Across the entries below, tally every line that holds the word "under". Give only the tally.

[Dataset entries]
***
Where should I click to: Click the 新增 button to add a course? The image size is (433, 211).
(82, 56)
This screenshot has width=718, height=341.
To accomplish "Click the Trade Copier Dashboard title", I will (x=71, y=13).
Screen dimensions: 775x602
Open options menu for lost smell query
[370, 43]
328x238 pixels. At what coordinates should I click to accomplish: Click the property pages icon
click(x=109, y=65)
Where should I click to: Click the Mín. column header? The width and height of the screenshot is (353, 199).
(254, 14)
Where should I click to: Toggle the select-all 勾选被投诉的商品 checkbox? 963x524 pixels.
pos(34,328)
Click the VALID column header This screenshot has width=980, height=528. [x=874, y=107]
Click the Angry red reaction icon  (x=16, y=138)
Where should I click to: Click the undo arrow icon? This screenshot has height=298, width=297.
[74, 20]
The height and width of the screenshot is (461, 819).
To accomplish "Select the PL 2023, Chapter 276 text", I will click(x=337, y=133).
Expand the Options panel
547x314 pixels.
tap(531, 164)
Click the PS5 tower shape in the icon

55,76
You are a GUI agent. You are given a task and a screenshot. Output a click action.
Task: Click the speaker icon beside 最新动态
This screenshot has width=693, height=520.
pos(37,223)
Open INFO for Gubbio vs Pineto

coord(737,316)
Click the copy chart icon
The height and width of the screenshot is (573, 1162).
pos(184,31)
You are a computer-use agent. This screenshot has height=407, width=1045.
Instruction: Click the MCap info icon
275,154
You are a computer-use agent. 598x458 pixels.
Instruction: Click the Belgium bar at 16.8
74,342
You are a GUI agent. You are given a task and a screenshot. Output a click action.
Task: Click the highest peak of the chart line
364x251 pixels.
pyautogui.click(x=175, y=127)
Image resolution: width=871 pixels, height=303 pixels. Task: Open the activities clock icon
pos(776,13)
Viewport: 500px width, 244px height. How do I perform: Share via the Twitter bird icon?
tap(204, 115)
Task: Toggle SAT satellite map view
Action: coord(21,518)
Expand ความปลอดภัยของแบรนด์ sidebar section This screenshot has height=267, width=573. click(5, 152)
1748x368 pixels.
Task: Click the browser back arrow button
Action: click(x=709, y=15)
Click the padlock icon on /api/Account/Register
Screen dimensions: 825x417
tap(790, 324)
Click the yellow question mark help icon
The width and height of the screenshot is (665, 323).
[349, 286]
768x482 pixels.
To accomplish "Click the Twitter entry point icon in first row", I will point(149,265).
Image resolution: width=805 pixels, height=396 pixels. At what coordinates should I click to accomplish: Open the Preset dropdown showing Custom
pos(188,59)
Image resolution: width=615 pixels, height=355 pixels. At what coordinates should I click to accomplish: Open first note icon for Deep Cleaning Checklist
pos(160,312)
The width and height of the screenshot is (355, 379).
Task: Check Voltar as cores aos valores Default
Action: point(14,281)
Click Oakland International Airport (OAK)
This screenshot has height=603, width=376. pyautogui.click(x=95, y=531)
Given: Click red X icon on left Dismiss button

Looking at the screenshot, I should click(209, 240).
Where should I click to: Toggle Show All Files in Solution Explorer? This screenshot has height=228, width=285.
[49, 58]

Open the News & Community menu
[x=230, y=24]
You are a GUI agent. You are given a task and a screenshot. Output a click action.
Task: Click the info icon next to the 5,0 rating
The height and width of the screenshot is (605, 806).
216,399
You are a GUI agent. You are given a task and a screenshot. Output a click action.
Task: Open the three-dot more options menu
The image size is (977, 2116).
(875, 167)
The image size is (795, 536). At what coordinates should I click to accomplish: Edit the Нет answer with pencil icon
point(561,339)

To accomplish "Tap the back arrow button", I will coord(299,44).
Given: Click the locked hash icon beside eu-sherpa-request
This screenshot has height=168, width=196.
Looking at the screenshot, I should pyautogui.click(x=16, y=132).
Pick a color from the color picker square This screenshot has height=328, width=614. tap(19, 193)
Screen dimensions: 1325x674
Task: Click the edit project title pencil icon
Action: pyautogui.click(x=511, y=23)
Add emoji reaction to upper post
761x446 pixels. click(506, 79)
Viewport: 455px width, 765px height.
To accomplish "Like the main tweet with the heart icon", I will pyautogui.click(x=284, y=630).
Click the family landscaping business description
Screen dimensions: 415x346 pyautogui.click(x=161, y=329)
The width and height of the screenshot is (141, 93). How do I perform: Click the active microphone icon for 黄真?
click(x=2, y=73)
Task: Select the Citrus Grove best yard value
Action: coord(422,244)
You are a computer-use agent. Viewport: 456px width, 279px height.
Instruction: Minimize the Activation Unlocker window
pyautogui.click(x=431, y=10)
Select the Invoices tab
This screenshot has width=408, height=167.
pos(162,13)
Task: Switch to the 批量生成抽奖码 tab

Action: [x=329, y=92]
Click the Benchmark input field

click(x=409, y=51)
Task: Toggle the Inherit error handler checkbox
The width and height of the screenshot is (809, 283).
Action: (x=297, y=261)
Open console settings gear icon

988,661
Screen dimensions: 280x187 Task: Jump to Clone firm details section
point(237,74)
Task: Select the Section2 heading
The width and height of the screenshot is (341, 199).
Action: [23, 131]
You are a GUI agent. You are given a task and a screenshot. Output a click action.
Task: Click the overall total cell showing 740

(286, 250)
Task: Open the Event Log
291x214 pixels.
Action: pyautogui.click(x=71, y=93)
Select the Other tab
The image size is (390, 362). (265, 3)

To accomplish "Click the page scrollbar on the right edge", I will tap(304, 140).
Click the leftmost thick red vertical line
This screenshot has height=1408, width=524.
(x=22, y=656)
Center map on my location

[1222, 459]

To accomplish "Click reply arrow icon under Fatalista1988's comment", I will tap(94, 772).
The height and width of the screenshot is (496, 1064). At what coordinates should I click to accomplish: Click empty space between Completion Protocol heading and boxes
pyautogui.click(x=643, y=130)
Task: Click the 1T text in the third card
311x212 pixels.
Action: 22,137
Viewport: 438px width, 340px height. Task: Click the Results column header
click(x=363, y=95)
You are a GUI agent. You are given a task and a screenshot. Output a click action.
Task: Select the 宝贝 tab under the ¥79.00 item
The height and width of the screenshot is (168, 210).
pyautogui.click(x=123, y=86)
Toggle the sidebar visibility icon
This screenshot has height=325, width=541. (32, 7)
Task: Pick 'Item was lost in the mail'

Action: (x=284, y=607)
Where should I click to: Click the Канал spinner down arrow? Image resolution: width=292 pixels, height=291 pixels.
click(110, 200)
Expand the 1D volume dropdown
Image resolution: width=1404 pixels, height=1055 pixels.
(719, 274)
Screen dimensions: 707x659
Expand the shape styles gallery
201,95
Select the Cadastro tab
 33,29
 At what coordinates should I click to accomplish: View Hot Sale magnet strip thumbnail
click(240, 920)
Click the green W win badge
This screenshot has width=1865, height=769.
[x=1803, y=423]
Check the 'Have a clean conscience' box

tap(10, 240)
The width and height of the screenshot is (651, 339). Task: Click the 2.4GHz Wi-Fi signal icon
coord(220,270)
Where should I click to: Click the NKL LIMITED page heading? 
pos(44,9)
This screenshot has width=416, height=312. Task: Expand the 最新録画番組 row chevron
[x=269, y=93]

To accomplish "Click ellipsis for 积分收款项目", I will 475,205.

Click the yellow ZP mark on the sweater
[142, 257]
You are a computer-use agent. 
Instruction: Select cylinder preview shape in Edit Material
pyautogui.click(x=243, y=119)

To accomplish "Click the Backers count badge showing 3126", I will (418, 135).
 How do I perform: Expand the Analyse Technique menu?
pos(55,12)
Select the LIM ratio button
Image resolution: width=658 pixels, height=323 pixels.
***
Task response:
2